Netflix documentary revives tennis bracelets as a push present classic
Netflix’s Chris & Martina: The Final Set has put Chris Evert’s bracelet back in the spotlight, from everyday gold versions to a Monica Rich Kosann design at $31,750.

Netflix’s Chris & Martina: The Final Set has put Chris Evert’s bracelet back in the conversation, and that matters for anyone shopping a push present that feels polished without trying too hard. The 2026 documentary follows Evert and Martina Navratilova’s decades-long dominance of women’s tennis and a friendship that survived cancer, giving the old tennis-bracelet story a fresh, highly wearable hook.
The rivalry behind the jewelry still carries real weight. Navratilova won 59 Grand Slam titles in all, including 18 singles titles, while Evert helped popularize the two-handed backhand and defined women’s tennis in the mid- to late-1970s. The bracelet legend is even more specific: Britannica traces the diamond tennis bracelet fad to the match when Evert accidentally dropped hers on court, and JCK says the incident came during the 1987 U.S. Open, when play was paused as she searched for it.

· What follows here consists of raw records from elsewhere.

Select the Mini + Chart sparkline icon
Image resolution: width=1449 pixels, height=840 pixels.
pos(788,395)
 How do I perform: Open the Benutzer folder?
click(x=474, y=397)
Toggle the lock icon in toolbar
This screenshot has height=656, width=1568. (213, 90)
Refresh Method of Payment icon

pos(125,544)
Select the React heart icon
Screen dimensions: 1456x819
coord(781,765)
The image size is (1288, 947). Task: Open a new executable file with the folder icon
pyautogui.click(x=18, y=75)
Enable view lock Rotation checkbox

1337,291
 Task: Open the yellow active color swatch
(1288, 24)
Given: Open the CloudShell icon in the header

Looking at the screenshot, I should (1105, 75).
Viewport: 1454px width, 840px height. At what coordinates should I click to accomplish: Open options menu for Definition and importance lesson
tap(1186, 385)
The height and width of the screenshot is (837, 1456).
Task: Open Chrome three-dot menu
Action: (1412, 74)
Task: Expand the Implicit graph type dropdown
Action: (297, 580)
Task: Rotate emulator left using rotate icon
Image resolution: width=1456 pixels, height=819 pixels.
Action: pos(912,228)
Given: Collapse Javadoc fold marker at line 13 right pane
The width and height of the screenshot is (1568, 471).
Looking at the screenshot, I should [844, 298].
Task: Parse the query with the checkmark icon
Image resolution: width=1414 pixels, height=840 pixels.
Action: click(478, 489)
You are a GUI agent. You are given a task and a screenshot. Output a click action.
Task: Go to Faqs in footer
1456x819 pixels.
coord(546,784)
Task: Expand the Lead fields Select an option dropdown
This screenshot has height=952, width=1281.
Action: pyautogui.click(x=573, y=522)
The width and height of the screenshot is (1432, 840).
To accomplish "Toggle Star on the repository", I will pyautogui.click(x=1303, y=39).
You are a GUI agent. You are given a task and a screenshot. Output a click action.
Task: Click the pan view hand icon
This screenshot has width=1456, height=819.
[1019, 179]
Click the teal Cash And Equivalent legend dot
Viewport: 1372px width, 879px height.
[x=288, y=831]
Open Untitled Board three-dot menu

That origin story is why the category works so well as a push present right now. A tennis bracelet reads as a milestone piece, but it is still built for daily life, slim enough to wear with a watch, steady enough to stack, and elegant without feeling occasion-only. For a new mother, that balance matters. The best version is not the most dramatic one, but the one that can stay on the wrist through school drop-off, dinner, and the moments in between.

The price ladder also makes sense. At the attainable end, a simple gold or light diamond line bracelet can deliver the look without chasing heirloom status. At the top, Evert later worked with Monica Rich Kosann on a specialty tennis bracelet line, and one design starts at $31,750, which places the category squarely in luxury territory for buyers who want a lasting piece with a clear story attached. In between, there is room for the kind of bracelet that feels generous and personal, even if it is not built to be the most expensive thing in the box.
That mix of meaning and restraint fits the market in 2026. JCK says gold-price pressure and a preference for jewelry with meaning are shaping retail strategy, which helps explain why a revived Evert moment could land with shoppers looking for something more intimate than a status gift. A tennis bracelet does not need a big speech around it. It already carries one.